1,Developmental speech or language disorders,Developmental speech or language disorders ari...,Persistent difficulties in understanding or pr...,developmental speech language disorder arise d...,"[0.5160753130912781, -0.642192006111145, -0.37..."
2,Autism spectrum disorder,Autism spectrum disorder is characterised by p...,Persistent deficits in initiating and sustaini...,autism spectrum disorder characterised persist...,"[0.25560277700424194, -0.8141465187072754, -0...."
3,Developmental learning disorder,Developmental learning disorder is characteris...,The presence of significant limitations in lea...,developmental learning disorder characterised ...,"[0.8489938974380493, -0.2814409136772156, 0.57..."
4,Developmental motor coordination disorder,Developmental motor coordination disorder is c...,Significant delay in the acquisition of gross ...,developmental motor coordination disorder char...,"[0.17629142105579376, -0.07963546365499496, -0..."


In [5]:
df_dost = pd.read_csv('/content/drive/MyDrive/softpr_sose23/Datasets/characters_embeddings/oscar_wilde_embedded.csv')
df_dost.head()

Unnamed: 0,name,novel,publishing_year,gender,description,description_words,Embeddings
0,Dorian Gray,The picture of Dorian Gray,1890,m,Dorian Gray is the central character in Oscar ...,dorian gray central character oscar wilde nove...,"[0.6452938914299011, -0.5137581825256348, 0.91..."
1,Lord Henry Wotton,The picture of Dorian Gray,1890,m,Lord Henry Wotton is a central character in Os...,lord henry wotton central character oscar wild...,"[0.9790019392967224, -0.5674798488616943, 1.04..."
2,Basil Hallward,The picture of Dorian Gray,1890,m,Basil Hallward is a significant character in O...,basil hallward significant character oscar wil...,"[0.6276613473892212, -0.14477911591529846, 0.6..."
3,Sibyl Vane,The picture of Dorian Gray,1890,f,Sibyl Vane is a pivotal character in Oscar Wil...,sibyl vane pivotal character oscar wilde novel...,"[0.4086354076862335, -0.3449292778968811, -0.3..."
4,James Vane,The picture of Dorian Gray,1890,m,James Vane is a character in Oscar Wilde's nov...,james vane character oscar wilde novel the pic...,"[0.6833420991897583, 0.16091173887252808, 0.79..."


In [6]:
df_icd['numpy_array'] = df_icd['Embeddings'].apply(convert_string_to_numpy_array)
df_dost['numpy_array'] = df_dost['Embeddings'].apply(convert_string_to_numpy_array)

## Cosine similarity
Higher Cosine Similarity Score: A higher cosine similarity score indicates a stronger similarity or resemblance between the compared vectors. When the cosine similarity score is closer to 1, it suggests that the vectors have similar directions and are pointing in similar directions in the multi-dimensional space. In other words, the vectors are more aligned or closer in terms of their semantic meaning or context.
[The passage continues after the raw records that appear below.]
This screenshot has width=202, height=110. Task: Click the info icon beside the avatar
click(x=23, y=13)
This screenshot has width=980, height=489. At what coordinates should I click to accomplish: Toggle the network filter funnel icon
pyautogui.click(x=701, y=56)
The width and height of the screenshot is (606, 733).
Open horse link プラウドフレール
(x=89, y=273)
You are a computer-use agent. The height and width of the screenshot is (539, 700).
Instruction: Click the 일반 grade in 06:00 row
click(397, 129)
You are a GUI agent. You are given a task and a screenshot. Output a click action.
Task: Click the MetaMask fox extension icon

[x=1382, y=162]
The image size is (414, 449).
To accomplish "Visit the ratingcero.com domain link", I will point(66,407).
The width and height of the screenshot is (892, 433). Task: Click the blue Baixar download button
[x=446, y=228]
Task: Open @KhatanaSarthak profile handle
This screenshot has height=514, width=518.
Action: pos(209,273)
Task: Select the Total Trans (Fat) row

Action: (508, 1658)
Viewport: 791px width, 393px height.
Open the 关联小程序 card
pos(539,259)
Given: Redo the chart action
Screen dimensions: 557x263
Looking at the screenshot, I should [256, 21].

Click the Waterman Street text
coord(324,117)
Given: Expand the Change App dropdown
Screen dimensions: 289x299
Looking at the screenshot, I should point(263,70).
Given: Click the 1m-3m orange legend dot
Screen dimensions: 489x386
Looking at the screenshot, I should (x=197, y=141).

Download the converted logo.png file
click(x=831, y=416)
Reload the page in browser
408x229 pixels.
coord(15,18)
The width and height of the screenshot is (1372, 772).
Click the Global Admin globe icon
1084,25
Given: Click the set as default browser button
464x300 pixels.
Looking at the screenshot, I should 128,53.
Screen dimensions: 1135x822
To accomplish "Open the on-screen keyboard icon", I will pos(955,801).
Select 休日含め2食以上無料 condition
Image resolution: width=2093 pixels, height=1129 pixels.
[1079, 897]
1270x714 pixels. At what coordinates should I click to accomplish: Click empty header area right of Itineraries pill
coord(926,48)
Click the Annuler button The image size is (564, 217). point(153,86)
Lower Cosine Similarity Score: On the other hand, a lower cosine similarity score indicates less similarity between the compared vectors. When the cosine similarity score is closer to 0, it suggests that the vectors have different or dissimilar directions in the multi-dimensional space. This implies that the vectors are further apart and have less semantic similarity or contextual resemblance.

In [7]:
disease_names = []
for name in df_icd["Disease"]:
    disease_names.append(name)

In [8]:
icd_embeddings = np.array(df_icd["numpy_array"].tolist())

In [9]:
df_dost["numpy_array"][0]

array([ 0.64529389, -0.51375818,  0.91574383, ...,  0.02556077,
        1.0349133 , -0.39464551])

In [10]:
disorders_characters = {}

for name, i in zip(list(df_dost.name.values), range(len(icd_embeddings))):
    sim_score = similarity_top(df_dost["numpy_array"][i], icd_embeddings)
    disorders_characters[name] = sim_score

In [11]:
df_dost['similarity_scores'] = None

for i, row in df_dost.iterrows():
    character_name = row['name']
    if character_name in disorders_characters:
        similarity_scores = disorders_characters[character_name]
        df_dost.at[i, 'similarity_scores'] = similarity_scores
    else:
        df_dost.at[i, 'similarity_scores'] = []

In [12]:
df_dost.head()

Unnamed: 0,name,novel,publishing_year,gender,description,description_words,Embeddings,numpy_array,similarity_scores
0,Dorian Gray,The picture of Dorian Gray,1890,m,Dorian Gray is the central character in Oscar ...,dorian gray central character oscar wilde nove...,"[0.6452938914299011, -0.5137581825256348, 0.91...","[0.6452938914299011, -0.5137581825256348, 0.91...",[(Secondary obsessive-compulsive or related sy...
1,Lord Henry Wotton,The picture of Dorian Gray,1890,m,Lord Henry Wotton is a central character in Os...,lord henry wotton central character oscar wild...,"[0.9790019392967224, -0.5674798488616943, 1.04...","[0.9790019392967224, -0.5674798488616943, 1.04...","[(Secondary impulse control syndrome, 0.458828..."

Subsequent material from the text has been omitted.